-- Tasks to complete --
a) For the article on the Defense Department's AI ethics principles, say whether each statement agrees with it. Answer yes or no for each, and quote the exact words of the article that decide it. (i) The principles draw on a Defense Innovation Board study that lasted 15 months. (ii) A timeline for implementation guidance was announced along with the principles. (iii) Dana Deasy heads the Joint Artificial Intelligence Center.
b) According to the article on the Defense Department's AI ethics principles, how long after releasing its AI strategy did the department announce these principles?
c) Write the next paragraph of the article on the Defense Department's AI ethics principles, starting after its final sentence.
─── Quoted passage
DOD releases first AI ethics principles, but there’s work left to on implementation

The Defense Department released its first official artificial intelligence ethics principles that it says will shape how it develops and implements the technology.

While no timeline was given on implementation guidance, Shanahan said there were no delays on developing capabilities and the JAIC is making progress on its cyber defense and warfighter health mission initiatives.
artificial intelligence (ktsdesign/Shutterstock.com)

The Defense Department has officially adopted a set of principles to ensure ethical artificial intelligence adoption, but much work is needed on the implementation front, senior DOD tech officials told reporters Feb. 24.

The five principles [see sidebar], which are based on the recommendations of the Defense Innovation Board's 15-month study on the matter, represent a first step and generalized intentions around AI use and adoption including being responsible, equitable, traceable, reliable, and governable. DOD released the principles during a news briefing Feb. 24.

Those AI ethical guidelines will likely be woven into a little bit of everything, like cyber, from data collection to testing, DOD CIO Dana Deasy told reporters.

"We need to be very thoughtful about where that data is coming from, what was the genesis of that data, how was that data previously being used and you can end up in a state of [unintentional] bias and therefore create an algorithmic outcome that is different than what you're actually intending," Deasy said.

The announcement comes a year after DOD released its AI strategy and after years of public protest from tech workers against lethal AI and autonomous weapons systems. Lt. Gen. Jack Shanahan, the head of DOD's Joint Artificial Intelligence Center, has previously said there were "grave misconceptions" about DOD's intentions and technological ability and vowed to bring on an AI ethicist to help shape strategy.
──────
─── Record set
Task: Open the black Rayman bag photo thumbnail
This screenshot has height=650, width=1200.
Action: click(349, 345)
──────
─── Record set
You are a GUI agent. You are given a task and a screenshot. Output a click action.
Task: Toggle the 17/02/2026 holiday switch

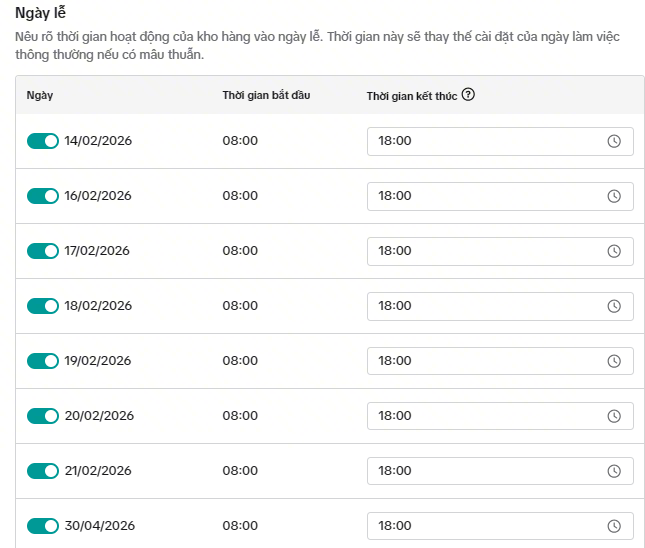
──────
-- Answers --
a)
(i) Yes: "which are based on the recommendations of the Defense Innovation Board's 15-month study on the matter"
(ii) No: "While no timeline was given on implementation guidance"
(iii) No: "Lt. Gen. Jack Shanahan, the head of DOD's Joint Artificial Intelligence Center"

b) The announcement came a year after the department released its AI strategy.

c)
The officials underscored that DOD would not field capabilities that did not meet the principles but also admitted that defining responsible AI is still needed as well as ongoing discussions and exercises help shape "who is held responsible" from software development to fielding.

More specific guidance is needed. Deasy said the committee will develop more principles on how to bring in data, develop solutions and building and testing algorithms and training operators on what to look for with unintended effects. Each of the services and combatant commands would be part of this.

DOD AI ethics principles

Responsible. DoD personnel will exercise appropriate levels of judgment and care, while remaining responsible for the development, deployment, and use of AI capabilities.

Equitable. The Department will take deliberate steps to minimize unintended bias in AI capabilities.

Traceable. The Department's AI capabilities will be developed and deployed such that relevant personnel possess an appropriate understanding of the technology, development processes, and operational methods applicable to AI capabilities, including with transparent and auditable methodologies, data sources, and design procedure and documentation.

Reliable. The Department's AI capabilities will have explicit, well-defined uses, and the safety, security, and effectiveness of such capabilities will be subject to testing and assurance within those defined uses across their entire life-cycles.

Governable. The Department will design and engineer AI capabilities to fulfill their intended functions while possessing the ability to detect and avoid unintended consequences, and the ability to disengage or deactivate deployed systems that demonstrate unintended behavior.

Those implementation guidelines will come out of the AI Executive Steering Group, which has a subgroup dedicated to implementation, the officials said. (The officials would not name who was leading the implementation plan or who was in the steering group.)

The group will also work on procurement guidance, technological safeguards, organizational controls, risk mitigation strategies, and training measures.

"These are proactive and deliberate actions" that form the foundation for practitioners but are malleable enough to adapt as tech evolves, Shanahan said.

Shanahan said DOD was also looking to include "non-obligatory language in contracts" that would ask companies how they planned to abide by the principles when building algorithms and tools -- but that doesn't mean enforcement.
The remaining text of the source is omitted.